The main Shanu'a groupings of Arab immigrants from the interior of Arabia were established in the mountain of Musandam and Oman proper in the early sixth century AD, when the Kawadh (Qobads) ruled the region. It was probably in association with this migration into Oman that elements of the Kinda also came to settle in the mountain areas of jabal Kinda near Buraimi Oasis. Other Arab migration who settled in the desert and border areas of Oman formed the Azd Federation. Faced with this massive new tribal union of migant Arabs, the Iranian rulers of the region had no alternative but to accord the newcomers a degree of autonomy under their own tribal leadership (14).

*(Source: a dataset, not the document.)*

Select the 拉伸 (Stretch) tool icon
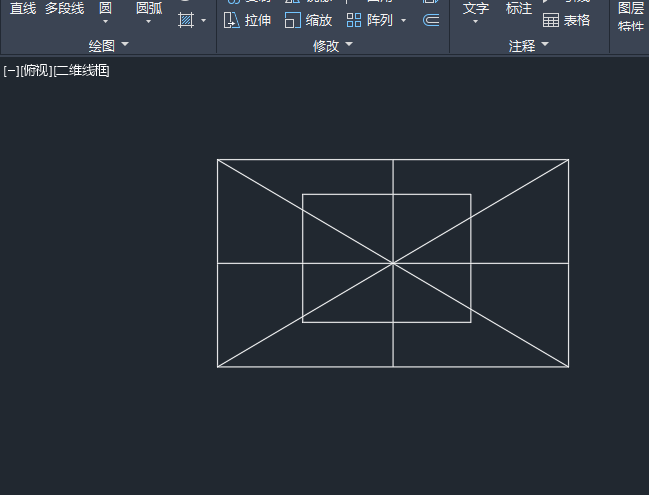Viewport: 649px width, 495px height. [x=231, y=20]
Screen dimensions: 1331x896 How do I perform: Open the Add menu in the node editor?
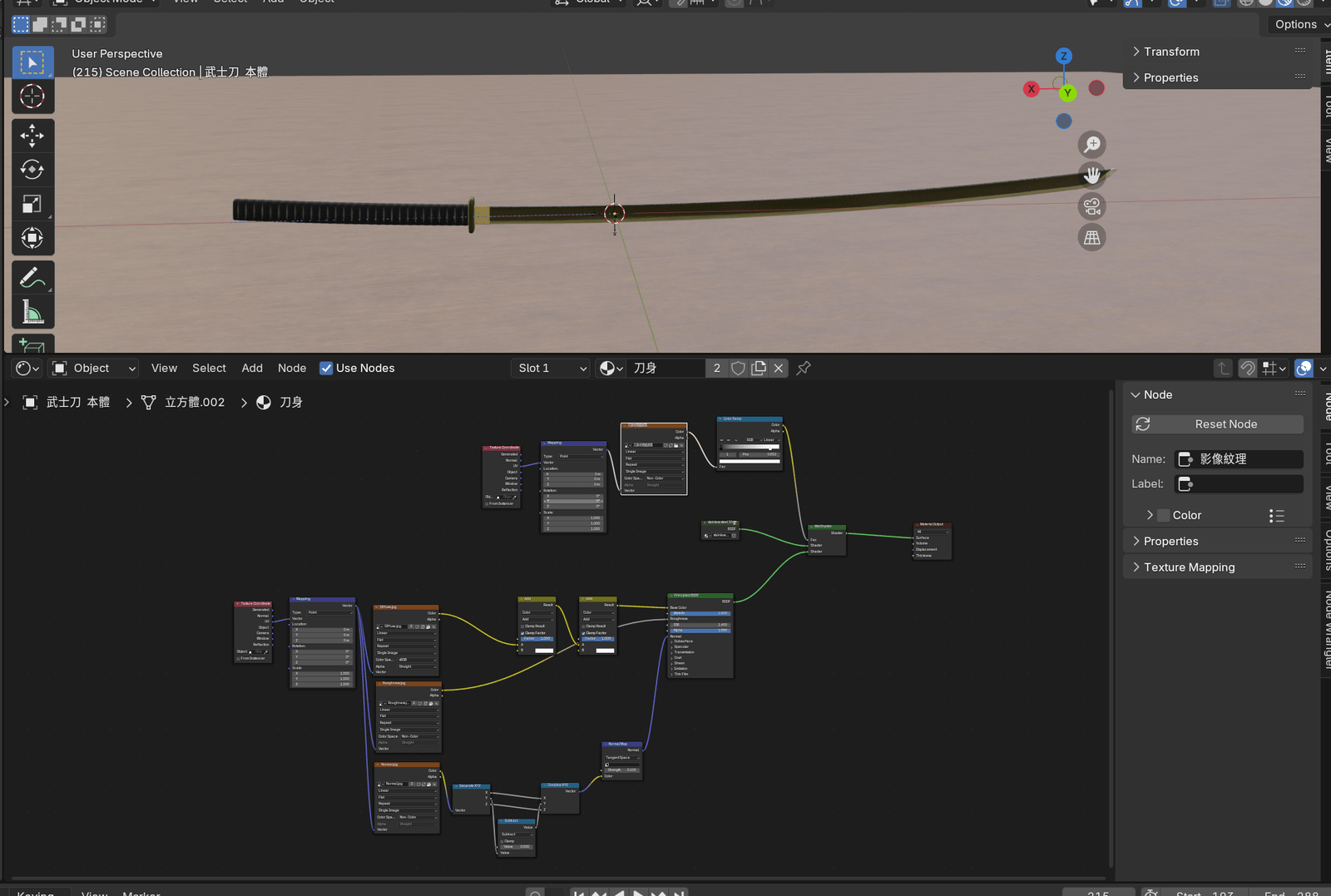[252, 369]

Re-Writing history to formulate national identity

In addition to the necessity of being familiar with the evolution of legally inclined concept of territoriality and territorial ownership in South East Arabia and southern shores of the Persian Gulf, and before speaking of "centuries of Sharjah and Ras al-Khaimah's history of ownership of territories in and around the Persian Gulf, Thomas R. Mattairs of our time aught to establish first; what is the history of statehood in that part of the world; second, how long these emirates have been in existence as political entities of legal and territorial dimension, and third; what was the role of the British in 19th and 20th century in allocating lands to various emirates at will. In this context, in order to avoid repetition of issues and instances of historical and legal arguments, I would refer these authors to carefully study chapters XVII, XVIII, IXX and XX in this book for matters related to history of statehood in The Persian Gulf, history of the existence of the Arab Emirates of the Persian Gulf, and the role the British played in allocating territories to various state or tribal entities at will in 19th and 20th century. The agents of British colonial rule in the region in 19th and early 20th century, who were the instruments of colonial interference in the political geography of the Persian Gulf and allocated various territories to different entities in the region, conveniently denied all aspects of Iran's traditional dominion and her sovereignty connections with the southern coasts of the Persian Gulf, but several British scholars and academics like Sir Arnold T. Wilson, Dr. John C. Wilkinson, Sir Rupert hay, Donald Hawley, J. B. Kelly etc have made reasonable references to these traditional realities of the region in their scholarly works.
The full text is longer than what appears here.